La recherche, notamment pour le vaccin, soulève nombre d'enjeux stratégiques et financiers. Or des députés européens se sont émus de l'opacité qui entoure les négociations de la Commission avec les laboratoires pharmaceutiques, en vue de la réservation des doses de vaccin pour les États membres. Pouvez-vous nous donner des précisions sur ce sujet ? Quoi qu'il en soit, la Commission européenne et les divers gouvernements devront parler d'une seule voix et obtenir un prix raisonnable pour le vaccin. La présidente de la Commission l'a rappelé en septembre dernier, dans son discours sur l'état de l'Union.

L'idée d'une Barda à l'européenne, sur le modèle de l'agence gouvernementale américaine liée au département de la santé qui coordonne et finance la recherche, pourrait être la première pierre d'un édifice de la santé. Le Président de la République y semble favorable. Il faut la mettre en oeuvre le plus rapidement possible : une meilleure coordination est nécessaire pour que, face à l'urgence, nous ne nous retrouvions pas à gérer, avec des pays tiers, la pénurie de masques ou de principes actifs. Au-delà de la santé, c'est bien notre autonomie stratégique qui est en jeu.

Le prochain Conseil européen devrait également mesurer les progrès accomplis au titre de l'objectif de neutralité climatique de l'Union européenne d'ici à 2050. Hélas, la crise économique qui s'annonce complique les débats quant aux moyens d'encourager le développement durable. Certains veulent « lâcher la bride » pour soutenir la croissance, et d'autres, visant en particulier le plan européen de relance, souhaitent conditionner les aides au caractère vertueux des investissements. Quelle est la position de la France ?

Pour ce qui concerne le projet de loi relatif au climat, en cours de finalisation, la présidence allemande cherche des compromis. L'objectif de réduction nette d'au moins 55 % des émissions vous semble-t-il réalisable ? La France est-elle favorable à un objectif collectif ou par pays ? L'effort doit être équitablement réparti, avec, bien entendu, une modulation de financements au bénéfice des États les moins riches.

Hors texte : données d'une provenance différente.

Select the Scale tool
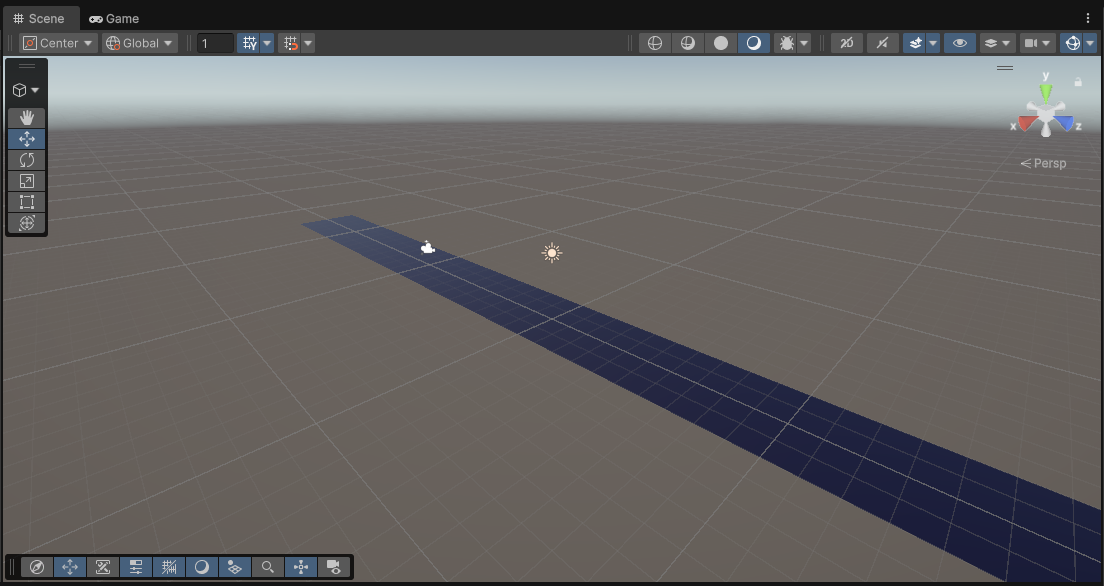 [x=27, y=181]
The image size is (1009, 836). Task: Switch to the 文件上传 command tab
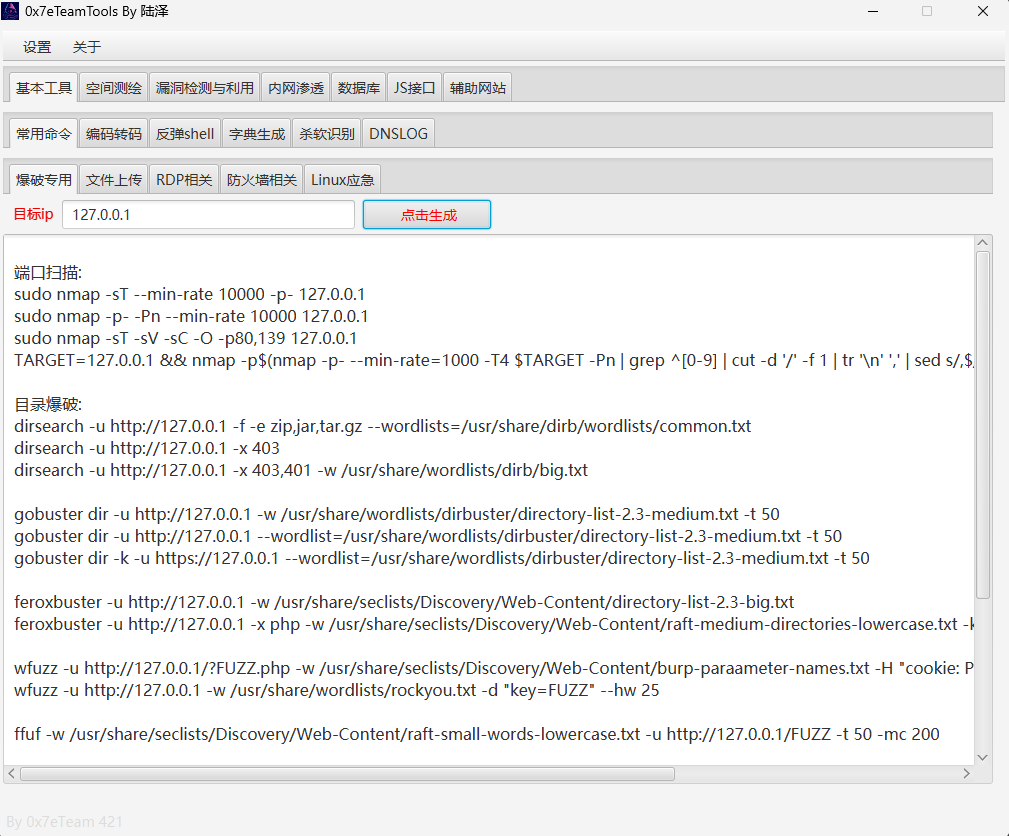pyautogui.click(x=113, y=180)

Le Brexit sera également à l'ordre du jour. La situation sanitaire a sans doute ralenti les négociations visant à dessiner la relation future avec le Royaume-Uni. De plus, le fameux flegme britannique et l'art du fair play semblent avoir quitté nos amis anglais. Ces derniers s'évertuent à modifier unilatéralement l'accord signé en janvier. Membres de l'Union européenne, les Britanniques avaient un pied dedans et un pied dehors : c'est ce que l'on avait coutume de dire. Aujourd'hui, ils veulent être dehors, mais, à certains égards, garder un pied dedans. En particulier, la question des aides d'État doit être prise au sérieux : c'est un enjeu de concurrence, qui ne doit pas tourner en faveur du Royaume-Uni. Avec le Brexit, ce pays a fait le choix de quitter le marché unique. Il doit en assumer les conséquences, ainsi que celles découlant du protocole irlandais.

Enfin, le conflit du Haut-Karabakh est un sujet de préoccupation majeure. La solution ne réside ni dans l'intervention militaire ni dans l'ingérence extérieure, mais la population civile paye un lourd tribut. Le cessez-le-feu obtenu par Moscou est fragile et n'a pas mis un terme aux combats. Que peut faire l'Union européenne ? Doit-on rester spectateurs face à la Russie, à l'Iran et à la Turquie, au risque de voir la crise s'internationaliser ? L'escalade entre l'Arménie et l'Azerbaïdjan se produit aux portes de l'Europe. Il est du devoir de l'Union européenne d'élaborer un processus de règlement du conflit.